*Excerpted passage*.
#####

Some Israeli negotiators, including Deputy Speaker of the Knesset Otniel
Schneller, a longtime leader of the settlers' movement, have called on Israeli
engineers to design workarounds. Their answer: a network of tunnels, "flyover"
ramps, and bridges to ferry Palestinians under and around the settlements. For
Schneller, these concrete fixes would keep a prominent Jewish presence in
"Judea and Samaria", while allowing Palestinians ostensible "freedom of
movement" through tightly controlled funnels: Not exactly what Palestinians had
in mind during the decades of their liberation struggle.
3. What kind of Palestinian state would have its capital in a village far from
Jerusalem's Old City and virtually sealed off from huge portions of the West
Bank?

#####

*Records*.
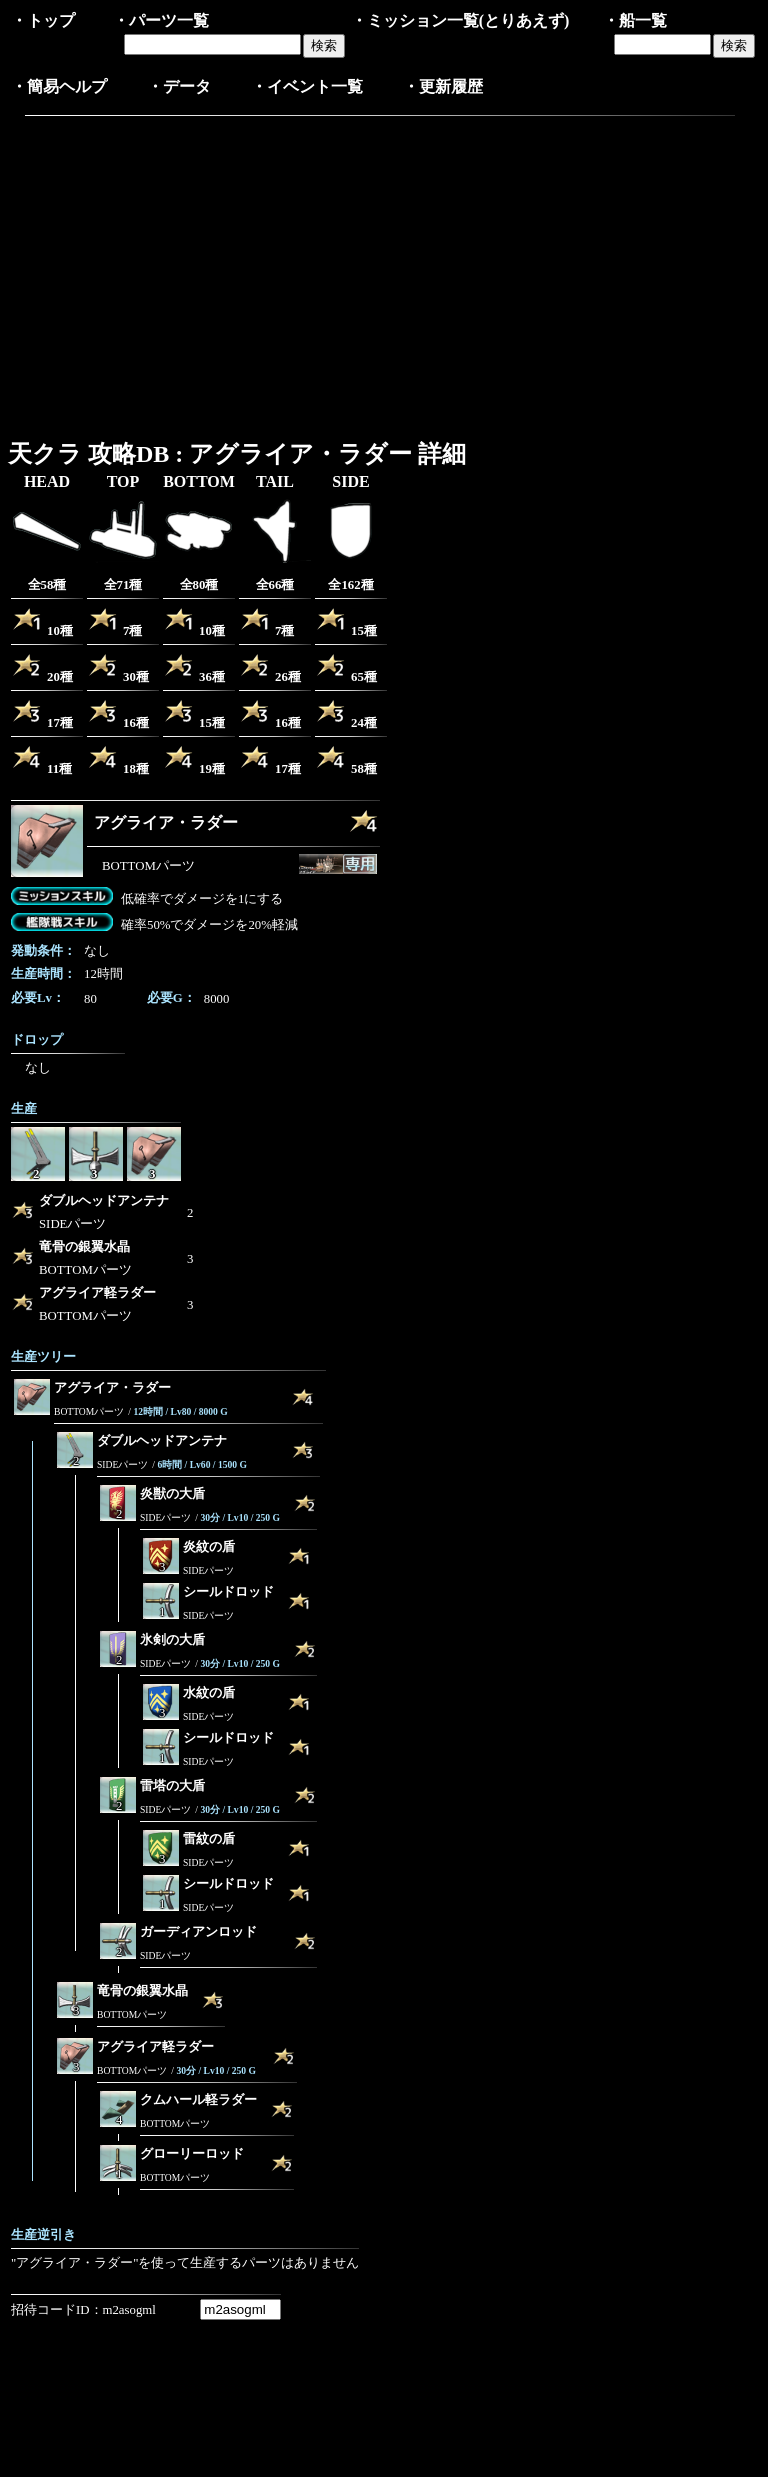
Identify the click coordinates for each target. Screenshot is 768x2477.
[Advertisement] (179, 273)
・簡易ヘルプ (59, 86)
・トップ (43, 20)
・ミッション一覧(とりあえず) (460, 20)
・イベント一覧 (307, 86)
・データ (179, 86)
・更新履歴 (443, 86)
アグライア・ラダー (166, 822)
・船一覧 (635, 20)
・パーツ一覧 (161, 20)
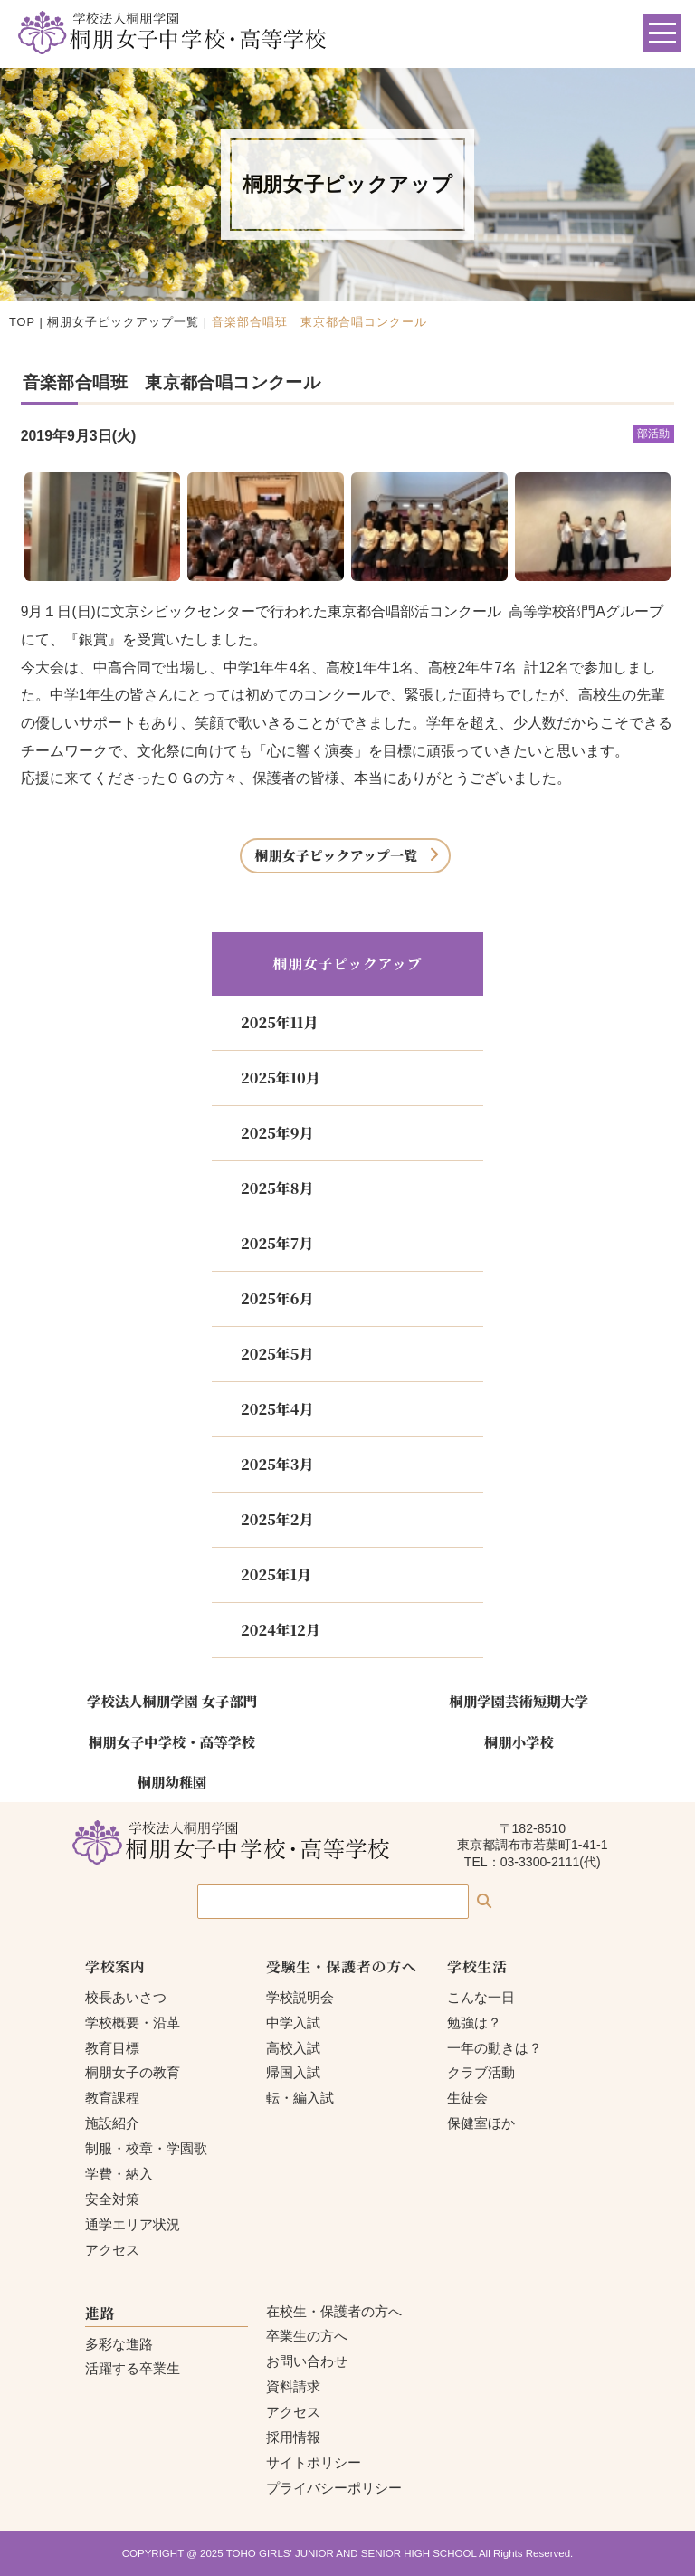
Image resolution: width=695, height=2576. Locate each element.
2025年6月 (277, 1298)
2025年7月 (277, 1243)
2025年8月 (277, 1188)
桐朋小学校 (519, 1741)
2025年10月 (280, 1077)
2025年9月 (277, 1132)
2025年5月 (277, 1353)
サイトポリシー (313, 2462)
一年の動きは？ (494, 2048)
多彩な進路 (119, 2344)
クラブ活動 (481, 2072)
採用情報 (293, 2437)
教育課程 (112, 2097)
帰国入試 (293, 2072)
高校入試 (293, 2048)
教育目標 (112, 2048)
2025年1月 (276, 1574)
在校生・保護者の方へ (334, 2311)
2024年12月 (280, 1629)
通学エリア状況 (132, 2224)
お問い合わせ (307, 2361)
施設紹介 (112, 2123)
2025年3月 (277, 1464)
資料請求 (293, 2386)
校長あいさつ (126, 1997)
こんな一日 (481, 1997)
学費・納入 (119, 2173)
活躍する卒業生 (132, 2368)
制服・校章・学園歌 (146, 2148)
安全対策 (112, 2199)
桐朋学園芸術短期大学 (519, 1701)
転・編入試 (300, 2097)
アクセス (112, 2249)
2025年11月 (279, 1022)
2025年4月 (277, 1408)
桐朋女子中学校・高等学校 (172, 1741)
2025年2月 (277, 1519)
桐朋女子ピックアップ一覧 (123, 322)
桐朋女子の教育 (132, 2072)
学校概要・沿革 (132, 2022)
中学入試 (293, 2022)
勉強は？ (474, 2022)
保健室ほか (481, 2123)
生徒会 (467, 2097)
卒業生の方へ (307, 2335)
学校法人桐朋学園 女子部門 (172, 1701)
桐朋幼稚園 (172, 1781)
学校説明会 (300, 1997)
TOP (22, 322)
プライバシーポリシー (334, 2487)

#####

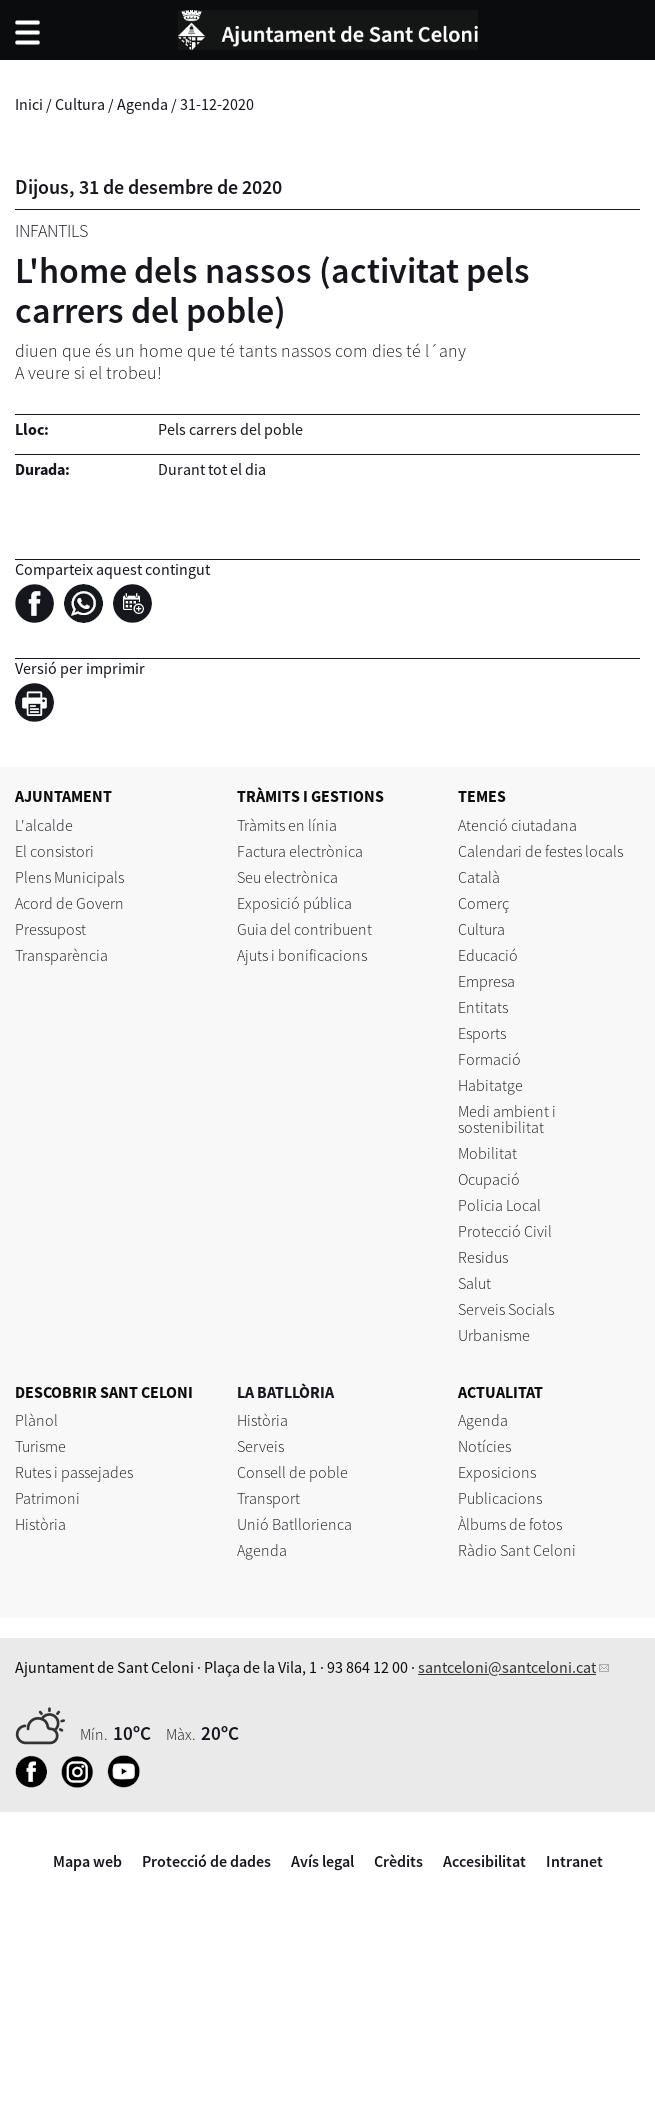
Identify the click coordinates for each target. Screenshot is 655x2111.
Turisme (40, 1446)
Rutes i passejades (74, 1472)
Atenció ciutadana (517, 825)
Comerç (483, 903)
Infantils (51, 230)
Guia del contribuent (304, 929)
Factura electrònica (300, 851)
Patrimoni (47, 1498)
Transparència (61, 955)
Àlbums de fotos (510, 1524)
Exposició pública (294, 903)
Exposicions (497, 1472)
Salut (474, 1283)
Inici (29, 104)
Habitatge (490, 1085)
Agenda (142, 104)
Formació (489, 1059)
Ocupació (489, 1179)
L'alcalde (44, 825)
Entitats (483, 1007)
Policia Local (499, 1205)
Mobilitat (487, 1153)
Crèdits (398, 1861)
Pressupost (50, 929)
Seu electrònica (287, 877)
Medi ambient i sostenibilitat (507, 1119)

#####

*Exercises to complete*.
1. Answer these questions using the passage on West Bank settlements.
(a) What post in the Knesset does Otniel Schneller hold?
(b) What three structures make up the network the engineers proposed?
(c) Through what would Palestinians be allowed "freedom of movement"?
2. Quote the passage on West Bank settlements word for word, starting at "Some Israeli negotiators, including" and ending at "their liberation struggle.".

*Completed exercise*.
1.
(a) Deputy Speaker of the Knesset
(b) Tunnels, "flyover" ramps, and bridges
(c) Tightly controlled funnels

2.
Some Israeli negotiators, including Deputy Speaker of the Knesset Otniel
Schneller, a longtime leader of the settlers' movement, have called on Israeli
engineers to design workarounds. Their answer: a network of tunnels, "flyover"
ramps, and bridges to ferry Palestinians under and around the settlements. For
Schneller, these concrete fixes would keep a prominent Jewish presence in
"Judea and Samaria", while allowing Palestinians ostensible "freedom of
movement" through tightly controlled funnels: Not exactly what Palestinians had
in mind during the decades of their liberation struggle.